Tuesday, October 14, 2008

*golden arches.

Warning signs that I'm not having a super spectacular day:

RED FLAG. L Sis tells me a stomach-turning Sheila story, which leads to the singing of "Oh! Oh, Sheila" until my brain aches. (Honestly? Racism is the lowest common denominator. I'm pretty sure you should just have your humanity card revoked and be forced to crawl back under Rush Limbaugh's desk chair. I am NOT IMPRESSED by your narrowness, so please stop breathing it into my personal space. )

RED FLAG My tragically low patience dwindles to nothing, forcing me to draft letters to other people's coworkers (see above).

RED FLAG A mashed-potato lunch does not unknit my brow.

RED FLAG I start to identify with Mariah Carey lyrics.

RED FLAG My sinuses stare at the possibility of a cold, and the left and right sides make different decisions (right side: I'll get right on it! left side: Leave me alone; I'm on vacation).

RED FLAG Resolve to walk dogs with friend starts to buckle under the pressure to slide into a booth at Los Arcos, nurse a margarita, and sigh a lot.

There's some in-family dispute as to who first discovered Los Arcos, but we can all agree it is now where everybody knows our names. And also what we look like post-exercise, post-workweek, sans makeup, and pre-nap. They know that we are likely to be loud, stay for hours, host a revolving table of comers and goers, and—in the case of L Sis some people who shall remain nameless—discipline other people's children.

The Js recently introduced a moratorium on the place (something having to do with "college tuition" or "imploding economy" or "tuna ni├žoise" or something—it was hard to hear with my head in the cheese dip), so I suppose we'll be giving Dante and Manuel a break.
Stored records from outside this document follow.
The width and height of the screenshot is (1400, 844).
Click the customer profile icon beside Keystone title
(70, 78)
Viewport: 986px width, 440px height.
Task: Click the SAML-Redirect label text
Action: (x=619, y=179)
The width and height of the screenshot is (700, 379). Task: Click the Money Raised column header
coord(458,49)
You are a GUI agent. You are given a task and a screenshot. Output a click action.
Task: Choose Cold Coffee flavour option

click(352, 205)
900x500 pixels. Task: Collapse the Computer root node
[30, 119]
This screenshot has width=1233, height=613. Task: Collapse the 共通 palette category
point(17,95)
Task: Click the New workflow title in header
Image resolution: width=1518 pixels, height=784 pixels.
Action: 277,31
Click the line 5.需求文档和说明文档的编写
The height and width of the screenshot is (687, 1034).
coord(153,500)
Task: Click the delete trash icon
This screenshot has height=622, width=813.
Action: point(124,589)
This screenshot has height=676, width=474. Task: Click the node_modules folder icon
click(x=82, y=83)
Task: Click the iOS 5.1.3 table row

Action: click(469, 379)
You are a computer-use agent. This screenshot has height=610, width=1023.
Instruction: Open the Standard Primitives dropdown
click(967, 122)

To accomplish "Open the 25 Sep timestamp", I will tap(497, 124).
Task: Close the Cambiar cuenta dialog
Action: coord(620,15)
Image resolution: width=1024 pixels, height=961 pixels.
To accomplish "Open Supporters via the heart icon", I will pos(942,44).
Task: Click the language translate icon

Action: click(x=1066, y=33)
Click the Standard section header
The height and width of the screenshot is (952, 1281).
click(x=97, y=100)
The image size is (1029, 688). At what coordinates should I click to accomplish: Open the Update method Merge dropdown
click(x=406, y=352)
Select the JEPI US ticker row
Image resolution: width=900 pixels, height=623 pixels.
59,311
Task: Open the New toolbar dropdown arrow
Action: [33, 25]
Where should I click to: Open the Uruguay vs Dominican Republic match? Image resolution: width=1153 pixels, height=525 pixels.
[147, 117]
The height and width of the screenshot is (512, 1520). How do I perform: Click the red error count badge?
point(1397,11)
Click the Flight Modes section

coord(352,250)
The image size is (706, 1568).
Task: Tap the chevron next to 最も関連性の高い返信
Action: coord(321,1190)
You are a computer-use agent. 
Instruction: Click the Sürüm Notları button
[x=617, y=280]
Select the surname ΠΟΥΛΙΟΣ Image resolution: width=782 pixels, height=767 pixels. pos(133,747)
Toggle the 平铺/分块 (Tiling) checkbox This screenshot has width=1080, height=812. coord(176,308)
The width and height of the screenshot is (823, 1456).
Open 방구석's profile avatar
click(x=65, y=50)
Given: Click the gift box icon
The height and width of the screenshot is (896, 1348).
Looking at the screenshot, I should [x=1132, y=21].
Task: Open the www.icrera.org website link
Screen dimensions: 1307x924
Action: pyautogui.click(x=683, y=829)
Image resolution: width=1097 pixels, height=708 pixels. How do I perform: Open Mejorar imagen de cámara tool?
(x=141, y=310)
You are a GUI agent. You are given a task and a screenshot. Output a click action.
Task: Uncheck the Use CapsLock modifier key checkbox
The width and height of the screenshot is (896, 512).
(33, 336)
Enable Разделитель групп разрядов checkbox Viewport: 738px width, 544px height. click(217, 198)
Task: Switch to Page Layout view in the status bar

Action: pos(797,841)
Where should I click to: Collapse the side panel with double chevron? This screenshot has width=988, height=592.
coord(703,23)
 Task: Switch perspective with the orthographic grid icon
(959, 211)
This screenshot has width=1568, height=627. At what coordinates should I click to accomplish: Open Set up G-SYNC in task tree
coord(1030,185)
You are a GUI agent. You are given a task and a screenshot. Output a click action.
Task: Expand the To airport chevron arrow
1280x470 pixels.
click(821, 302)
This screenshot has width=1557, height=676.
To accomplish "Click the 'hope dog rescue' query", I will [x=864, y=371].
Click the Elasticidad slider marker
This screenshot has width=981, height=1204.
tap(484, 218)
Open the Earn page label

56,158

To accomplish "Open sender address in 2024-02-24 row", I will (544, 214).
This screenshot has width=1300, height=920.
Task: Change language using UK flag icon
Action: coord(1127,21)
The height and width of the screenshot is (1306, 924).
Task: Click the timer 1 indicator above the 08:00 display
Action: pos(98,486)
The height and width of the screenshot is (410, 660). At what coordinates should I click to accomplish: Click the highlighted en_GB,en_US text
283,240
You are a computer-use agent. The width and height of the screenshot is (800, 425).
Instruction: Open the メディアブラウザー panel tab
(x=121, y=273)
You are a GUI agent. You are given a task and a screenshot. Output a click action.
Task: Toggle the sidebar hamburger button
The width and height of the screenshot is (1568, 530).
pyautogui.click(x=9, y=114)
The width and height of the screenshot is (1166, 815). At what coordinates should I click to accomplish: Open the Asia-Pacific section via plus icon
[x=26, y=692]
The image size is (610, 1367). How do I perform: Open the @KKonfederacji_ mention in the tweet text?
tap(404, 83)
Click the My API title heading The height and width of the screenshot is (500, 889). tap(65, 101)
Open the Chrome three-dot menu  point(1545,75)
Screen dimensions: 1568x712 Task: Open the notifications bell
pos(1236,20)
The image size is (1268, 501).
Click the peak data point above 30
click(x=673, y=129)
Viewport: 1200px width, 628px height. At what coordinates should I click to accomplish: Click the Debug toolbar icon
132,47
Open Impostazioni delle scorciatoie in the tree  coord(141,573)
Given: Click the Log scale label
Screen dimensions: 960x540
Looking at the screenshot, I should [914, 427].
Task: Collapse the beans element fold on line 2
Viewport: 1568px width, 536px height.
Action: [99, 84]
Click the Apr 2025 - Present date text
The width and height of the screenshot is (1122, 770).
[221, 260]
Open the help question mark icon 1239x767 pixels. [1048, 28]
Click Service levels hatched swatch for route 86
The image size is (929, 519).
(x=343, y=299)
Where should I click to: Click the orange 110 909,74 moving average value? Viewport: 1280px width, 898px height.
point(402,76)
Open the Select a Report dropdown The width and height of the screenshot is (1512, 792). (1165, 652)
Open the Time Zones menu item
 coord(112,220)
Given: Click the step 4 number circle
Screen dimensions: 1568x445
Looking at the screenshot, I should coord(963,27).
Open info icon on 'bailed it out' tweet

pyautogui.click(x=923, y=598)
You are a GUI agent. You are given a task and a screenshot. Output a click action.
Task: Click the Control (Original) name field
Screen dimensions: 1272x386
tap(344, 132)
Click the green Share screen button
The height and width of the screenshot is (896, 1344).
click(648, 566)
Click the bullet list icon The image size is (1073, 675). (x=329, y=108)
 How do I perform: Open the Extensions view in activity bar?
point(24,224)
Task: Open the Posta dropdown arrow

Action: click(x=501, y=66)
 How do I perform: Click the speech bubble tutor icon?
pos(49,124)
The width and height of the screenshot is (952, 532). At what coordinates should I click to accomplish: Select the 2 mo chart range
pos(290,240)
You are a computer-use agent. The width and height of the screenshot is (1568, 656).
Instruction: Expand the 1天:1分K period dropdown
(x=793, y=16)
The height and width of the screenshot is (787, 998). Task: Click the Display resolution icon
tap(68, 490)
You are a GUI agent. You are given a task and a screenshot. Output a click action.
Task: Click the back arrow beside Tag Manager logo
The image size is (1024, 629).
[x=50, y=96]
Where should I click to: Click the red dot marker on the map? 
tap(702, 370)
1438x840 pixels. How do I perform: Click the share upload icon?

And some time to re-stock the tequila.

Manuel is Los Arcos' secret ingredient. He makes some of the best, most authentic Mexican food in town. Example of the Manuel Effect:

pre-Manuel MJ: "I haaaaaaaate Mexican food. I haaaaaaaaate spicy food. I am a disgrace to my race."
post-Manuel MJ: "Sorry, L Sis. I'm leaving you to marry the sopa de pollo.

They're very proud of their commitment to authenticity and quality. The spiral-bound menu proudly proclaims that there is no fat used in the preparation of their beans, and they say that they work hard to produce grease-free chip baskets. Those chips come with a chunky tomato salsa studded with onions and cilantro. JBSH is partial to "Jim's Dip" (Who's Jim? Who knows? It sort of comes out of the waiters' mouths sounding like "Jeems Deep," so it's worth ordering for that reason alone). It's ground beef and mushrooms, swimming in a pool of oozy cheese, served with flour tortillas. L Sis demands the salsa verde, a tomatillo salsa with a haunting sort of heat that your brain can't quite put its finger on. I think it's narcotic. But the best is the salsa de cacahuate, a peanut salsa with a creamy goodness that lulls your taste buds so that the smoky chipotle can assault the back of your throat.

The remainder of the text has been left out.